If you zoom out of all the mathematics a bit, problems with the approach become pretty obvious immediately. Let us start by benevolently assuming the metric measures what it is supposed to measure. As a developer of an individual package, the primary means of influencing the overall metric is increasing or decreasing the abstractness part of the equation. Let us say we find ourselves in the “Zone of Pain”, meaning we face many afferent dependencies but are primarily exposing concrete types.
While we surely cannot cut any of the incoming dependencies (the depending packages will need access to our functionality), we can certainly introduce a few more interfaces, can we not? Start your most favorite IDE’s refactoring tools, for each class depended on, extract an interface, and let the client code be adapted to refer to those interfaces where possible. Job done, code base improved, correct? Unfortunately, not a bit.
The mistake that Martin makes is equating abstractness with abstraction and that problem is hidden in plain sight. The relevant section is titled “Measuring Abstraction” and it immediately starts with “The A metric is a measurement of the abstractness of a package.” (page 265) So, what is the difference? Just because we extract an interface from a class — and by that, raise the abstractness of the package — the interface is not semantically more abstract than the implementation was before. And it is just as susceptible to consequences of changes to it.

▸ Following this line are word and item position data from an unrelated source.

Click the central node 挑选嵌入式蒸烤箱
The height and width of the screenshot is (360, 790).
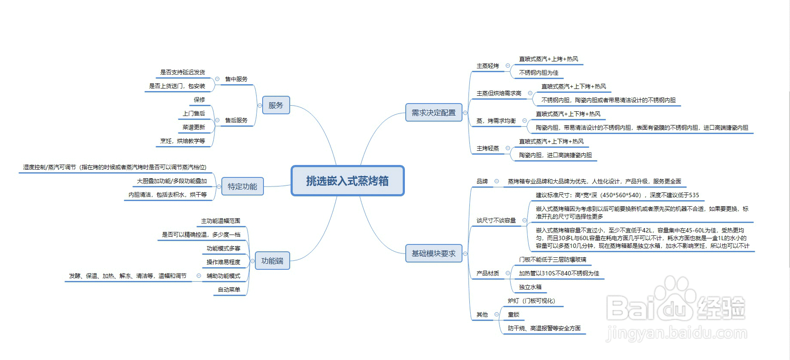(x=347, y=181)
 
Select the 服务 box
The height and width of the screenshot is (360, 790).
(x=276, y=105)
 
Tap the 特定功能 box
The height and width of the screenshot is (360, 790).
(x=242, y=186)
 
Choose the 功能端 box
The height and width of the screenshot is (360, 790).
(x=272, y=261)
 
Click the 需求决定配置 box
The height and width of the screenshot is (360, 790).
(x=433, y=113)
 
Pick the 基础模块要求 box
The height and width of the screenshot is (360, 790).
(x=433, y=253)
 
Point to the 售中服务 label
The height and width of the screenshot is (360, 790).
(x=236, y=79)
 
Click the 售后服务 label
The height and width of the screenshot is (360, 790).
(x=236, y=120)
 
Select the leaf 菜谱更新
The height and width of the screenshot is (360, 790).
(x=194, y=127)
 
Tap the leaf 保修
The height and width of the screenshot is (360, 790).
(x=199, y=100)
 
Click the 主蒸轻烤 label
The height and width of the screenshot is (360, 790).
(x=488, y=66)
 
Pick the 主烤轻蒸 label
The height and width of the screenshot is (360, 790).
(x=488, y=148)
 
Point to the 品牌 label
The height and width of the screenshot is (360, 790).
(x=482, y=181)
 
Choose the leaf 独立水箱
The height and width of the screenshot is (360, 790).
(x=530, y=287)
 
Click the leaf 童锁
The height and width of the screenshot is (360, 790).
(x=514, y=314)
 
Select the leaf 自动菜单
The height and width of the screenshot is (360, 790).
(x=229, y=290)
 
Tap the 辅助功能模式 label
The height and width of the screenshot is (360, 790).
(x=224, y=276)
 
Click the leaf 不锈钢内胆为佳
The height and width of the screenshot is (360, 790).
(x=539, y=73)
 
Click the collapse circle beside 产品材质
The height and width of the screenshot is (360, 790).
(x=508, y=273)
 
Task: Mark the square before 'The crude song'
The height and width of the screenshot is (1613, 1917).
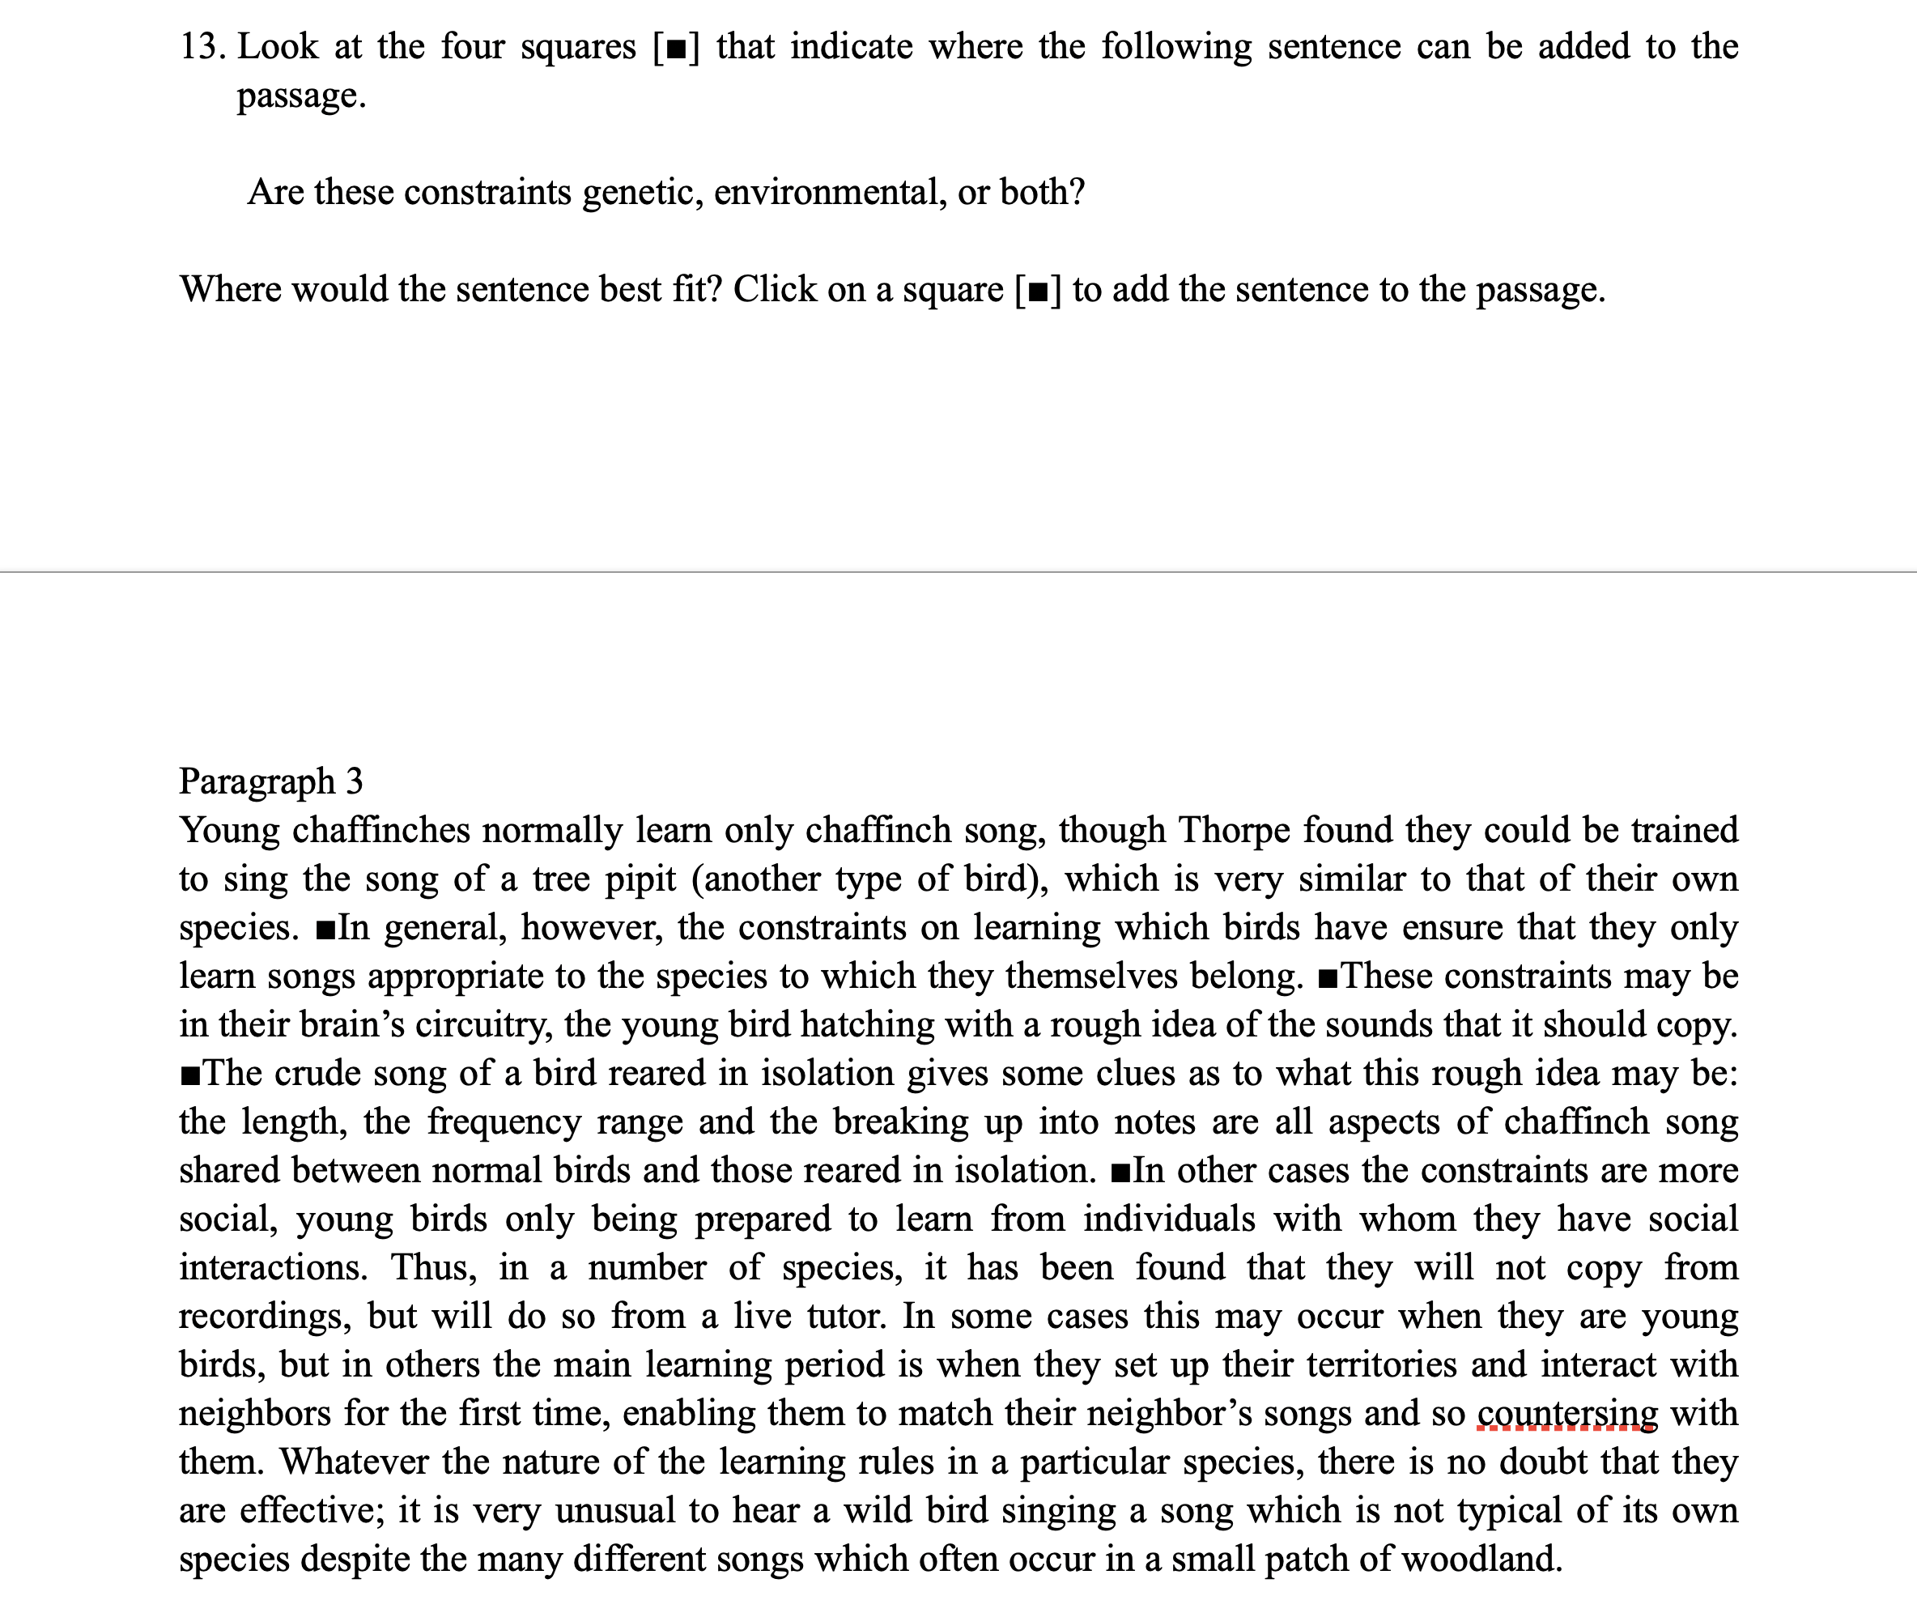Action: coord(190,1075)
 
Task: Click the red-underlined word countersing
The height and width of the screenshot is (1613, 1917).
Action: coord(1567,1414)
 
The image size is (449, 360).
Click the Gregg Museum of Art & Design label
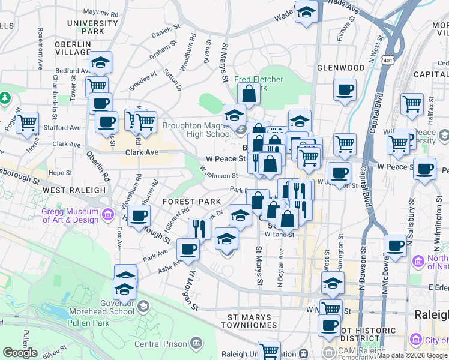69,215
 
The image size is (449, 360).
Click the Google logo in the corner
20,353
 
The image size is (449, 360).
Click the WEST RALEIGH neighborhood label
74,190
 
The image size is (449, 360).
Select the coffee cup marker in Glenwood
345,90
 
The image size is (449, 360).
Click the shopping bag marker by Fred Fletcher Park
249,94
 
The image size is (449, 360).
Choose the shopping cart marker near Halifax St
412,104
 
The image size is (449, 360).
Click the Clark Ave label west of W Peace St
142,152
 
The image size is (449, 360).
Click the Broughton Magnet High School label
197,130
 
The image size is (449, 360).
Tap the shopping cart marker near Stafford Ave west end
27,122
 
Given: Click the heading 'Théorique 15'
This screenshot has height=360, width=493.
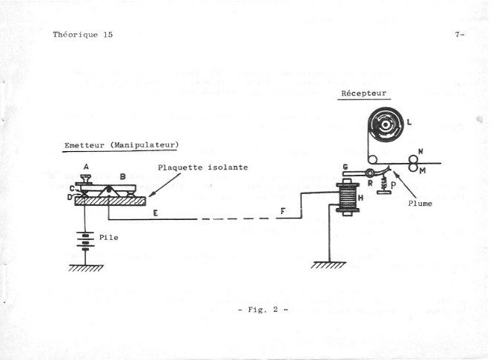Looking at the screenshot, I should point(82,34).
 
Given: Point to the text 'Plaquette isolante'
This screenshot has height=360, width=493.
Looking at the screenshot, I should point(202,167).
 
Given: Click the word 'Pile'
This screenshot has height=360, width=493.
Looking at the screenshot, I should point(110,239).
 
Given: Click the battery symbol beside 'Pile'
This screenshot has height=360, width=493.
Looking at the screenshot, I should point(87,243).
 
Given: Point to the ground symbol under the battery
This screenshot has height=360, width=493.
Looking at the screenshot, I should point(87,267).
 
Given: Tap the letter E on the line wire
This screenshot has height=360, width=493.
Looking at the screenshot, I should point(154,213).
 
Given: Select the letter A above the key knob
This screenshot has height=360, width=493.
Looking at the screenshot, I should point(86,167).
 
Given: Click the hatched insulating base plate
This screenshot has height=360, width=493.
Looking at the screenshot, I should point(110,199).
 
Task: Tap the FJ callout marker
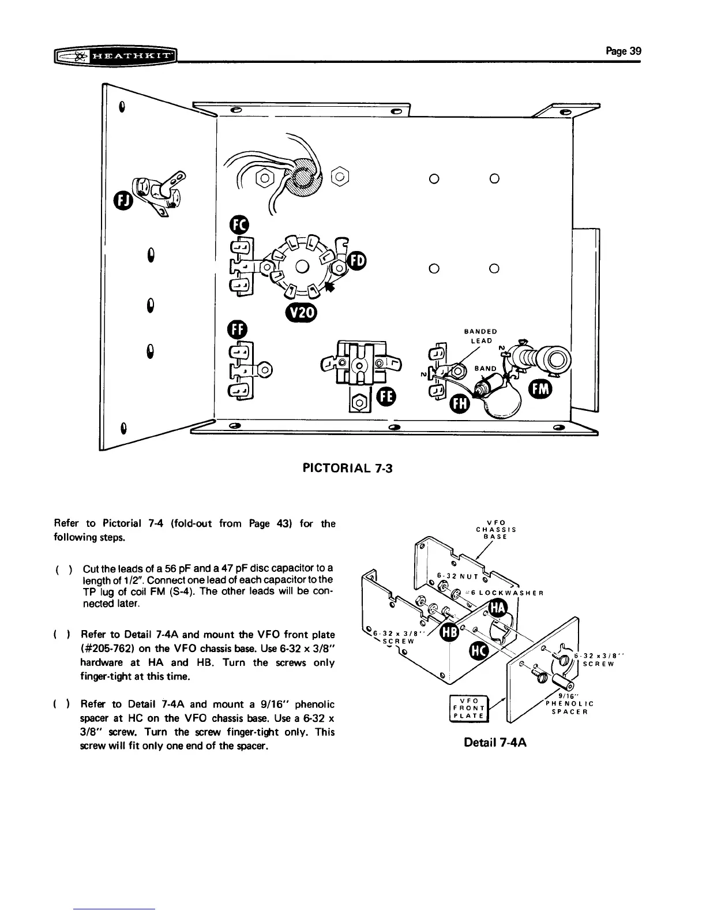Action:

Let us move on to the anticipated effect of the allegedly higher abstraction. Martin writes: “Consider a package in the area of (0, 0). … Such a package is not desirable because it is rigid. It cannot be extended because it is not abstract.” The goal he sets out for stable code is extensibility. But why? What kind of extension to a codebase becomes easier if you deal with an abstract type versus a concrete one? Correct! It is easier to provide a new implementation for a particular, logical interface if it is technically an interface, too. Now, here is the crucial question: are the changes that we need to make to a code base in arbitrary business applications really primarily adding new implementations of already existing interfaces?
What might work in a theoretical example of, let us say, the collection library.
It is of course easier to add a new implementation of List
if client code depends on that interface and not an already existing implementation like ArrayList
.
We still might have to deal with cases in which that code still has to refer to the concrete type to create instances of it.
Modern Java versions allow to define static factory methods on interfaces to mitigate that problem.
That said, at least in my experience change patterns in business applications usually either require the introduction of completely new abstractions or the modification of existing types to introduce new methods etc.
For those kinds of changes, it is mostly irrelevant if you need to introduce them on an interface or an implementation.
Some might even consider the extra interface primarily causing additional work.
So while an interface on a different level of abstraction might indeed allow to shield client code from implementation details it does not have to know about, simply calculating abstract versus concrete types of a particular programming language is misleading at best and harmful at worst. Developers feel incentivized to either remove or add interfaces for no other reason than meeting metric numbers without positively affecting a code base’s design. To the contrary, introducing new interfaces for the sake of meeting some metric results in more code that we will have to adapt to implement new features.
The Abstractness-Instability-Relationship defines a code quality metric that does not support change patterns of modern applications. By both missing the actual quality goal and misinterpreting abstractness as level of abstraction, it does not form a good metric to judge the quality of a package design.